TASK INPUT below:
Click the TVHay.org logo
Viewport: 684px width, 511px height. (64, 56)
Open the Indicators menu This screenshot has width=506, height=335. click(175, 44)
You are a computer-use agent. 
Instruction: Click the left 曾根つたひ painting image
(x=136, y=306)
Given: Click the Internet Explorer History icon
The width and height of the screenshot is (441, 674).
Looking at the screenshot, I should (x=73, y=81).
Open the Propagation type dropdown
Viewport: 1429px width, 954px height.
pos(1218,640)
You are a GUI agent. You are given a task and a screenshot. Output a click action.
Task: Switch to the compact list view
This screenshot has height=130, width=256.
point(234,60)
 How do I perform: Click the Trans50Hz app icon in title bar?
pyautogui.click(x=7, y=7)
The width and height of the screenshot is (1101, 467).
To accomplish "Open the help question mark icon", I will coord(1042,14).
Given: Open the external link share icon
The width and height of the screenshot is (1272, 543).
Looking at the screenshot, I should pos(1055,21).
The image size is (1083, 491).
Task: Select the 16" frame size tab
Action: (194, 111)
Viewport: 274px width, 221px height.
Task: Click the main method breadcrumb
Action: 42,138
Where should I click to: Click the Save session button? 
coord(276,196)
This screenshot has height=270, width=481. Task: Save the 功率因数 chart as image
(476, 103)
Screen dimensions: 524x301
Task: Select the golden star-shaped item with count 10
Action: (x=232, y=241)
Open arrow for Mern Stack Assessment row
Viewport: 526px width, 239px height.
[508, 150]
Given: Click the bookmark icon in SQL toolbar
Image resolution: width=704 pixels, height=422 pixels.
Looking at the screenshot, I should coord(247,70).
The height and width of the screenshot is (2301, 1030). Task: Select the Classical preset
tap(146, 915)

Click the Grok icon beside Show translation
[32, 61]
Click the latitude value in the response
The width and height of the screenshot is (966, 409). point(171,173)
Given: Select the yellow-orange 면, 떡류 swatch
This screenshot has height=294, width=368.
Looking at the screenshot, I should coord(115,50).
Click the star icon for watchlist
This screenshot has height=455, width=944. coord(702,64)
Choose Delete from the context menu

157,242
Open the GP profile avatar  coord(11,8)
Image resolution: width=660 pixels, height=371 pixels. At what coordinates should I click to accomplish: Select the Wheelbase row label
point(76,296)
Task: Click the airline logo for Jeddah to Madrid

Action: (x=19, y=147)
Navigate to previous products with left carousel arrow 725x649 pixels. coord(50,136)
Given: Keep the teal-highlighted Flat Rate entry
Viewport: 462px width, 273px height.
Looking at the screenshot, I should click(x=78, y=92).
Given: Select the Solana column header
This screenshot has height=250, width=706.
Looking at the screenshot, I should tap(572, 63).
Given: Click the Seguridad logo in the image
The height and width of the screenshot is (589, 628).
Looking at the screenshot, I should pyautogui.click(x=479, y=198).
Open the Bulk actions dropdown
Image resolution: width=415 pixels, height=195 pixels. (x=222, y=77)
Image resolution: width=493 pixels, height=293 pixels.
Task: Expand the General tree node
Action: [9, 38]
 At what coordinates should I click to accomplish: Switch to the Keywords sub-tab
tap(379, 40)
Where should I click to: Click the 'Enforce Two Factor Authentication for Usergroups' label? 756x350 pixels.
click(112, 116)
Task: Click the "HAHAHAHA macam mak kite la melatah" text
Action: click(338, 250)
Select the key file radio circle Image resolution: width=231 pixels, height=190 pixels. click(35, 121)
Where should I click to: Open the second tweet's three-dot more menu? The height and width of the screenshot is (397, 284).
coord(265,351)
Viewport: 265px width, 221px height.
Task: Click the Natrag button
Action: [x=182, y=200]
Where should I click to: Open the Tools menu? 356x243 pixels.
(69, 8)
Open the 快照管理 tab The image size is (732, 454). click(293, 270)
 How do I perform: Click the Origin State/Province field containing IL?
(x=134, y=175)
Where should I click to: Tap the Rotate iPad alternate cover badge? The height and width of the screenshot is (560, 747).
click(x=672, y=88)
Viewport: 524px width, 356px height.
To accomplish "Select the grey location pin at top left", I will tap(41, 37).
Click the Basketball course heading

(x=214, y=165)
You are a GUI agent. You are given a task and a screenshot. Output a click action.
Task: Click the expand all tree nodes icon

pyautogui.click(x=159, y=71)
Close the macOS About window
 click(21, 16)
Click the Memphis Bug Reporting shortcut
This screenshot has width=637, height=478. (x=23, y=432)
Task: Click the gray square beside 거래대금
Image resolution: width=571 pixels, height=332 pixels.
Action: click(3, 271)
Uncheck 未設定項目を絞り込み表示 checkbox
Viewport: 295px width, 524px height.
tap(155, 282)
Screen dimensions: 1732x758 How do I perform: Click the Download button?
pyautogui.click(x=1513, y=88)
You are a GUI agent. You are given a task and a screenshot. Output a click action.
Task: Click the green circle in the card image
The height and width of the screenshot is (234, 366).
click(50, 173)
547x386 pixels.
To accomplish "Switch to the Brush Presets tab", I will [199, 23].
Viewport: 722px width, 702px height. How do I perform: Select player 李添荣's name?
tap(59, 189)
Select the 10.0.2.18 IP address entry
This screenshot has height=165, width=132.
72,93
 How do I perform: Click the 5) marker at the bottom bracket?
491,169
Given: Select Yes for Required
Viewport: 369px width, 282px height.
End of TASK INPUT.
> **PROBLEM REQUIREMENTS**: Please go through the data and copy each line containing the word "circle".

> **SOLUTION TO THE PROBLEM**:
Select the key file radio circle Image resolution: width=231 pixels, height=190 pixels. click(35, 121)
Task: Click the green circle in the card image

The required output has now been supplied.